En realidad la sociedad no ha dejado de creer en el pecado, porque continúa sintiéndose culpable, aunque sea de forma difusa, por los males que achacan al mundo. Esa es la razón de que considere enemigos a aquellos que le recuerdan que somos criaturas pecadoras, que deben arrepentirse y convertirse.

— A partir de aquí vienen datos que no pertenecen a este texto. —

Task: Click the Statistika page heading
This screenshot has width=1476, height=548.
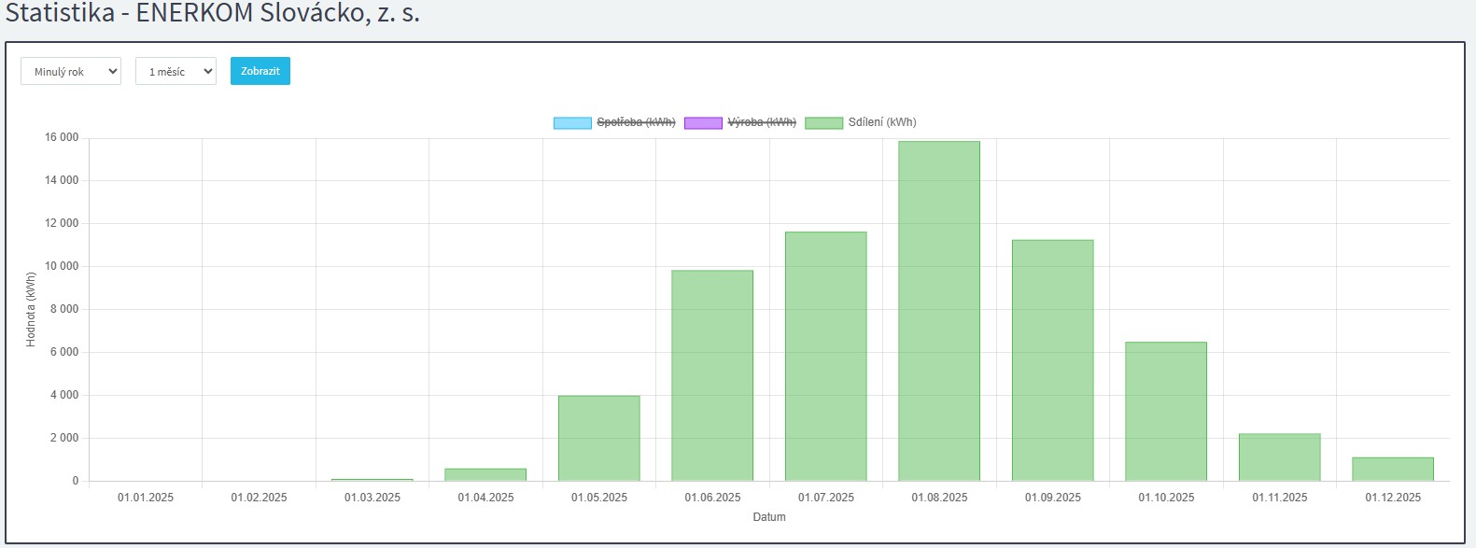Action: [x=213, y=13]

El problema es que, también entre muchos cristianos, se ha llegado a creer que considerarse pecador es el fin último de la religión, cuando es sólo el momento en que Dios viene con toda su misericordia y borra ese pecado -que no ha sido más que un apartarse de Él- y además lo inunda de gracia. Siempre, en el cristianismo, el perdón y la gracia, desde la muerte redentora de Cristo, han sobreabundado frente al mal cometido por los hombres. Es decir, el sentimiento de culpa es la antesala de un bien mucho mayor que el mal cometido. Por eso son falsas las imágenes de la Iglesia como una institución que sume a los hombres en la tristeza por sus culpas, porque su primera función es acogerlos para luego acompañarlos en el camino de la conversión hacia la verdadera felicidad.

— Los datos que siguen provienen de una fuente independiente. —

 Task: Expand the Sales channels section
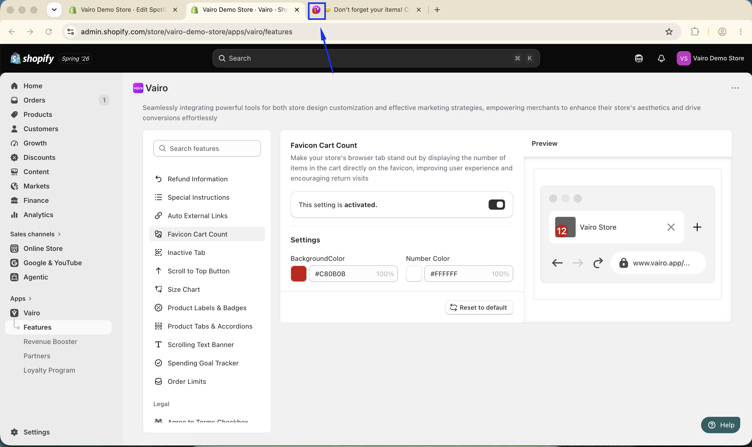tap(36, 234)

Todo esto, que no hace tanto constituía cultura general y popular, hoy ha sido olvidado. La sociedad de consumo tiene como una de sus reglas fundamentales que el hombre nunca se sienta mal -de ahí que se combatan las ideas de culpa y pecado-; y como otra, el que todo lo que pueda necesitar podrá ella suministrárselo -de ahí que la concepción redentora del cristianismo, como puerta hacia la felicidad plena, sea enterrada bajo paletadas de productos de usar y tirar-.

El inconveniente es que la ceguera total que esta sociedad requiere para su fluido funcionamiento se ve alterada por la persistencia de instituciones como Iglesia, empecinada en recordar que la vida es algo más que carpe diem y cesta de la compra. Por ello todo lo que dice y hace está en la diana de los medios, y por ello hasta el ciudadano más relativista la menosprecia públicamente, posiblemente sin ser consciente de las razones por las que lo hace, aunque sospechando, muy en el fondo, que de no hacerlo así tendría que empezar a pensar, y de eso a replantearse su comportamiento hay un paso que la supervivencia de la sociedad de consumo no puede permitirse soportar.

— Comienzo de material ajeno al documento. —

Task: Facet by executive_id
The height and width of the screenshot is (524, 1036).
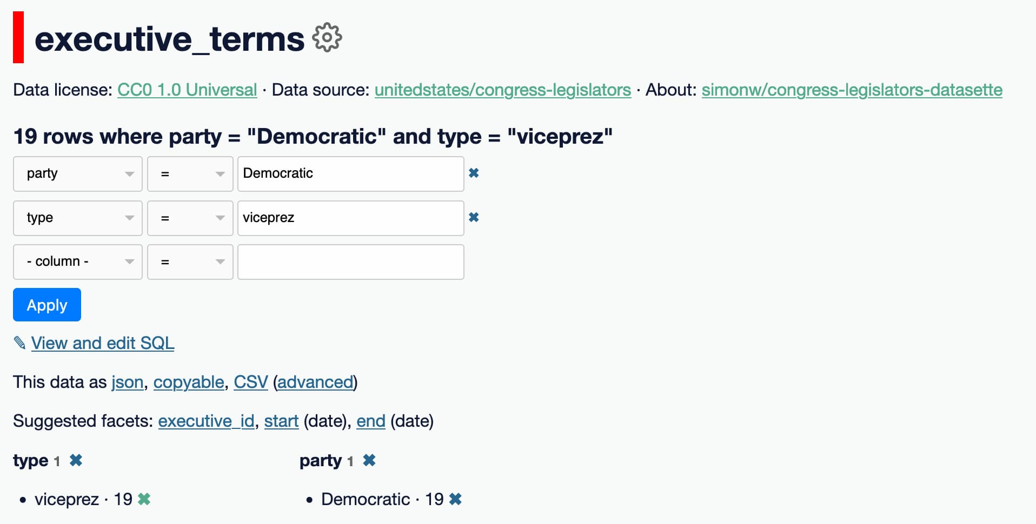Action: pyautogui.click(x=205, y=421)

Cuando se nos dice que se van a acabar las «imposiciones de la moral» con la llegada de «leyes modernas y laicas», y con ello se abre un nuevo frente de esta lucha, cada vez más descarada, por alejar a la sociedad de los criterios que la hacen humana. Por otra parte, anunciar con tal desvergüenza la llegada de la amoralidad por imposición legal es una inmoralidad.

Claro que para una sociedad sin pecado ese gesto no comporta ningún reproche, aunque, a la larga, la conciencia, que nadie puede amputar por ley, acabará pronunciándose. Y es que el hombre no está hecho para el pecado, sino para una felicidad que este mundo de puro consumo no puede proporcionar por más que se empeñe.